JOURNAL ARTICLE

Chronic intestinal pseudo-obstruction

E H Hirsh, D Brandenburg, T Hersh, W S Brooks
Journal of Clinical Gastroenterology 1981, 3 (3): 247-54
6793659
Intestinal pseudo-obstruction (IP) is an uncommon disorder of gut motility which must be differentiated from mechanical intestinal obstruction. We have seen 11 such patients over the last 5 years. Characteristic symptoms, shared by mechanical obstruction, include abdominal distention and pain, nausea, and vomiting. Radiologic studies reveal dilated loops of bowel with air fluid levels. In most patients a major differentiating feature from obstruction may be the presence of diarrhea rather than obstipation.
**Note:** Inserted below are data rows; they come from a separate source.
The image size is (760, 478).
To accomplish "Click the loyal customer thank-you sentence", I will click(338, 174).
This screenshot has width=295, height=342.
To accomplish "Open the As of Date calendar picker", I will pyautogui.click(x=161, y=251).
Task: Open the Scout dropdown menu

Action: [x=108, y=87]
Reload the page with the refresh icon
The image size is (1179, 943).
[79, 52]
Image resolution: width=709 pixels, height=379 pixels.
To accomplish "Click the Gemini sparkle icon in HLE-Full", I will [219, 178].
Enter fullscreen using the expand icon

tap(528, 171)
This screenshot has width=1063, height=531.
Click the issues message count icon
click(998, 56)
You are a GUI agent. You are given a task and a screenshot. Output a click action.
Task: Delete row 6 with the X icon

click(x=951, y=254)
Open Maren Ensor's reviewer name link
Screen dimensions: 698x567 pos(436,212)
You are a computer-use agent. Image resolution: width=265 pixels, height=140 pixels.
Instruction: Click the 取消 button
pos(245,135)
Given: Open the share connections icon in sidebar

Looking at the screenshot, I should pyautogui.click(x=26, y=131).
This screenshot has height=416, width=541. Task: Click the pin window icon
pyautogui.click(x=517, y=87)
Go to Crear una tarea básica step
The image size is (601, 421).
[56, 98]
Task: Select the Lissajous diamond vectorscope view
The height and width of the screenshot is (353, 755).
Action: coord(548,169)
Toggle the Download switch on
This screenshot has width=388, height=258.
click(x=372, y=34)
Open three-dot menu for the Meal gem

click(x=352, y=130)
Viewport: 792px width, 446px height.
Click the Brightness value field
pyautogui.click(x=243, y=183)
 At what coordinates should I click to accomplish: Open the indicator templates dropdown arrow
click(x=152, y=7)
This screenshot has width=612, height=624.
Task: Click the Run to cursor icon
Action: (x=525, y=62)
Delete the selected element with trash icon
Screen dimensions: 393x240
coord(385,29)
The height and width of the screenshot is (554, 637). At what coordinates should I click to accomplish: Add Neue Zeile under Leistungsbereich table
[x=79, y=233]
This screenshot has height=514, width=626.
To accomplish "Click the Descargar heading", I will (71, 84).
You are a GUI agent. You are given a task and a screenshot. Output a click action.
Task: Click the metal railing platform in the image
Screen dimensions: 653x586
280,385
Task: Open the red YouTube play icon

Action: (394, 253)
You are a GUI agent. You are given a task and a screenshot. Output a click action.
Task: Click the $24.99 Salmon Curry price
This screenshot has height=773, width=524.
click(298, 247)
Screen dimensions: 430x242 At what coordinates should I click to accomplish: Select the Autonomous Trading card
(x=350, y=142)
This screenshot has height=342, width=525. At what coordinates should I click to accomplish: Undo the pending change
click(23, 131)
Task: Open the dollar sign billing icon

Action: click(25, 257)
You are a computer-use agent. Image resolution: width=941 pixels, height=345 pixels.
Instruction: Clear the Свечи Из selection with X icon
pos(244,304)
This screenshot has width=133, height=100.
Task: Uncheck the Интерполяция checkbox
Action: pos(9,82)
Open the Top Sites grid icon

Steatorrhea is secondary to an overgrowth of anaerobic bacteria in the motionless dilated loops of bowel. IP has been associated with various disorders: in our series two patients had scleroderma, one multiple small bowel diverticula, one systemic amyloidosis, one celiac disease, and one spinal cord injury; in only two patients was the disorder considered "idiopathic." Three patients had previously undergone a jejuno--ileal bypass for morbid obesity. During the acute episode, the patients were treated symptomatically with decompression by nasogastric or rectal tube with fluid and electrolyte replacement. Malabsorption treated with broad spectrum antibiotics reversing the steatorrhea but not episodes of pseudo-obstruction. Magnesium deficiency was present in seven patients and its correction resulted in amelioration of the symptom complex. In two patients episodes of pseudo-obstruction were markedly reduced by metoclopramide which was not effective in two others.